• _To do_:
Please retype the entries below exactly as they are written.

____ Supplied material

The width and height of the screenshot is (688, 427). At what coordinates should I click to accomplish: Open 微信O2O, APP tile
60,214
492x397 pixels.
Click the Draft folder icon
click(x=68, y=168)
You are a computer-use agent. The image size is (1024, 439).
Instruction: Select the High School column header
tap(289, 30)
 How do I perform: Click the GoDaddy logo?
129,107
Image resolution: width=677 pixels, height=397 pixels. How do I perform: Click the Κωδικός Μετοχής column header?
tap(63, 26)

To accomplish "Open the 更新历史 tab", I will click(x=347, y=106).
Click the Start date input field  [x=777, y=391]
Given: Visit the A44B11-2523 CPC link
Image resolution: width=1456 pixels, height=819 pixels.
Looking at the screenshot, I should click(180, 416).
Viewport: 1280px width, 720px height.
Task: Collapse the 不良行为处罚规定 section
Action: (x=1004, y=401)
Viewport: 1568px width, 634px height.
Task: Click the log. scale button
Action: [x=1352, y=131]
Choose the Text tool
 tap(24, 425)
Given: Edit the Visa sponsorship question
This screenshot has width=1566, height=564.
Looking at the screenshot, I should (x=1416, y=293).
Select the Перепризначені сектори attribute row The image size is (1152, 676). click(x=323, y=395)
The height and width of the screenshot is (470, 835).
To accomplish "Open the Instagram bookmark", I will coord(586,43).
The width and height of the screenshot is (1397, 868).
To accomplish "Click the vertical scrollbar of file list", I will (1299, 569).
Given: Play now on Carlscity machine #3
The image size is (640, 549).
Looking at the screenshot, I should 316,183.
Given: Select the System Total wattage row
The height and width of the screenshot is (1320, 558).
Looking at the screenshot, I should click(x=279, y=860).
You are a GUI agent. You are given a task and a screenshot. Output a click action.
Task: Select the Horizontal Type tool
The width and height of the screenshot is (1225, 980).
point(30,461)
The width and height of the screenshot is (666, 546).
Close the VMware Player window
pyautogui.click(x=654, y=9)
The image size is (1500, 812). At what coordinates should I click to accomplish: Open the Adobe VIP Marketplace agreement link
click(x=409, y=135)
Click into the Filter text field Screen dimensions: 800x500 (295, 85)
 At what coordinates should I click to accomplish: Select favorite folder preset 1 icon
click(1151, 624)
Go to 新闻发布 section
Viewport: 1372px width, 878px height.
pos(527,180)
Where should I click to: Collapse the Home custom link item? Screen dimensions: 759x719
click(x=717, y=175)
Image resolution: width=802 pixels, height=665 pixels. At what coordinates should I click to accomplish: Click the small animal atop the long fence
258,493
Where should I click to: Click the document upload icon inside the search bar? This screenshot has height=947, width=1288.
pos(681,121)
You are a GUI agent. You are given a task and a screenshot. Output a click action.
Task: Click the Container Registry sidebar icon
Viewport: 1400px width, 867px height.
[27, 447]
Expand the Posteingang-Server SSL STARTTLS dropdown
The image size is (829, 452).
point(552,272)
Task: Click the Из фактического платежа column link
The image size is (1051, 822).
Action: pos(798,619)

________

• _Task response_:
The width and height of the screenshot is (688, 427). At what coordinates should I click to accomplish: Open 微信O2O, APP tile
60,214
492x397 pixels.
Click the Draft folder icon
click(x=68, y=168)
You are a computer-use agent. The image size is (1024, 439).
Instruction: Select the High School column header
tap(289, 30)
 How do I perform: Click the GoDaddy logo?
129,107
Image resolution: width=677 pixels, height=397 pixels. How do I perform: Click the Κωδικός Μετοχής column header?
tap(63, 26)

To accomplish "Open the 更新历史 tab", I will click(x=347, y=106).
Click the Start date input field  [x=777, y=391]
Given: Visit the A44B11-2523 CPC link
Image resolution: width=1456 pixels, height=819 pixels.
Looking at the screenshot, I should click(180, 416).
Viewport: 1280px width, 720px height.
Task: Collapse the 不良行为处罚规定 section
Action: (x=1004, y=401)
Viewport: 1568px width, 634px height.
Task: Click the log. scale button
Action: [x=1352, y=131]
Choose the Text tool
 tap(24, 425)
Given: Edit the Visa sponsorship question
This screenshot has width=1566, height=564.
Looking at the screenshot, I should (x=1416, y=293).
Select the Перепризначені сектори attribute row The image size is (1152, 676). click(x=323, y=395)
The height and width of the screenshot is (470, 835).
To accomplish "Open the Instagram bookmark", I will coord(586,43).
The width and height of the screenshot is (1397, 868).
To accomplish "Click the vertical scrollbar of file list", I will (1299, 569).
Given: Play now on Carlscity machine #3
The image size is (640, 549).
Looking at the screenshot, I should 316,183.
Given: Select the System Total wattage row
The height and width of the screenshot is (1320, 558).
Looking at the screenshot, I should click(x=279, y=860).
You are a GUI agent. You are given a task and a screenshot. Output a click action.
Task: Select the Horizontal Type tool
The width and height of the screenshot is (1225, 980).
point(30,461)
The width and height of the screenshot is (666, 546).
Close the VMware Player window
pyautogui.click(x=654, y=9)
The image size is (1500, 812). At what coordinates should I click to accomplish: Open the Adobe VIP Marketplace agreement link
click(x=409, y=135)
Click into the Filter text field Screen dimensions: 800x500 (295, 85)
 At what coordinates should I click to accomplish: Select favorite folder preset 1 icon
click(1151, 624)
Go to 新闻发布 section
Viewport: 1372px width, 878px height.
pos(527,180)
Where should I click to: Collapse the Home custom link item? Screen dimensions: 759x719
click(x=717, y=175)
Image resolution: width=802 pixels, height=665 pixels. At what coordinates should I click to accomplish: Click the small animal atop the long fence
258,493
Where should I click to: Click the document upload icon inside the search bar? This screenshot has height=947, width=1288.
pos(681,121)
You are a GUI agent. You are given a task and a screenshot. Output a click action.
Task: Click the Container Registry sidebar icon
Viewport: 1400px width, 867px height.
[27, 447]
Expand the Posteingang-Server SSL STARTTLS dropdown
The image size is (829, 452).
point(552,272)
Task: Click the Из фактического платежа column link
The image size is (1051, 822).
Action: pos(798,619)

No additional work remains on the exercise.